Caserta. “La grave carenza di personale medico ed infermieristico rischiano di compromettere la sicurezza delle cure nei confronti dei pazienti” afferma in una nota Antonio Eliseo segretario territoriale del Nursind. L’attuale gestione organizzativa prevede all’interno del Pronto Soccorso un coordinatore, un’infermiera mattiniera, un infermiere capoturno ed altri suddivisi tra Triage, Codici ed il servizio di Osservazione Breve Intensiva (OBI). Quest’ultimo consente che i medici possano provvedere al ricovero o meno del paziente. Purtroppo nel nosocomio casertano questa ‘scelta medica’ avviene a distanza anche di giorni con l’aggravio per i soli 5 ‘infermieri jolly’ di occuparsi delle prescrizioni mediche e della relativa assistenza sanitaria non appena liberi dal Triage o da qualche codice. Nel mentre il paziente staziona in perenne attesa in Pronto Soccorso.

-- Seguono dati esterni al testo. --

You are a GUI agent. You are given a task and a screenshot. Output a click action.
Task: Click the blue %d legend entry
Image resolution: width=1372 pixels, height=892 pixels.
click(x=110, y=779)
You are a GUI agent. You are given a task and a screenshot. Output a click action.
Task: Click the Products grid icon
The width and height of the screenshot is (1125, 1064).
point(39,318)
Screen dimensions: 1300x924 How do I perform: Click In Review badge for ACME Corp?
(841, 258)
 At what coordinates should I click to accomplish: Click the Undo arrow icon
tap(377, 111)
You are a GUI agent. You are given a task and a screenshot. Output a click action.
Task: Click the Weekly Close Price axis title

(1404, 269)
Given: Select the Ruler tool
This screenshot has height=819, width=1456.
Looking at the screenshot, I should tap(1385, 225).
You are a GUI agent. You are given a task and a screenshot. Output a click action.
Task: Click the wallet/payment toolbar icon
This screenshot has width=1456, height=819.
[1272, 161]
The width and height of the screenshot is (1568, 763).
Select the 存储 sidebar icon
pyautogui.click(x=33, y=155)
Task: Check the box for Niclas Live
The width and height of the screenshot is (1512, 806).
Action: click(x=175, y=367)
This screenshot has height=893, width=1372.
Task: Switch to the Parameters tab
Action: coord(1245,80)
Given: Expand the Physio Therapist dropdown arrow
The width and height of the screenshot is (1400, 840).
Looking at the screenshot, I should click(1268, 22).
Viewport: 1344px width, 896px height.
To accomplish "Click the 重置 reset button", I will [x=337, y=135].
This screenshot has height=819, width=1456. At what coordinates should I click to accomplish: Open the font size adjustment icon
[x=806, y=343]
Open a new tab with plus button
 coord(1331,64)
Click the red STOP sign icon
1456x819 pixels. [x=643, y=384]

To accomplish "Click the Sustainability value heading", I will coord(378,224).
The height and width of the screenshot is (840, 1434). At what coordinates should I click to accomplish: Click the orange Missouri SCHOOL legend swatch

La carenza di personale dedicato all’OBI incide sul carico di lavoro del personale infermieristico presente che si barcamenano nei reparti loro assegnati e l’OBI purché il paziente riceva comunque assistenza. “È incomprensibile in un contesto dove la carenza di risorse umane sovraccarichi il personale di turni aggiuntivi per mantenere i Lea – sottolinea Eliseo – che ci si possa permettere di lasciare fuori dal circuito assistenziale personale infermieristico così come oggi accade in quell’unità operativa. Se la Direzione strategica vuole ricercare soluzioni al sovraffollamento di pazienti in Pronto Soccorso deve darsi un’organizzazione del lavoro diversa così come stanno facendo altre aziende ospedaliere che hanno adottato la figura del Bed Manager”.

Il compito di questa innovativa figura è quella di facilitare il ricovero dei pazienti nelle unità di degenza vigilando anche sulle entrate ed uscite dei pazienti e sull’effettiva disponibilità dei posti letto. “La figura del Bed Manager é quella di un professionista all’interno dell’azienda – sottolinea il coordinatore provinciale Eliseo – deputato a monitorare la gestione dei flussi dei pazienti favorendo l’ottimizzazione dei posti letto nell’intera azienda”. Una soluzione già adottata dal Cardarelli di Napoli, l’ASL NA 1 centro, il Ruggi di Salerno ed il Moscati di Avellino.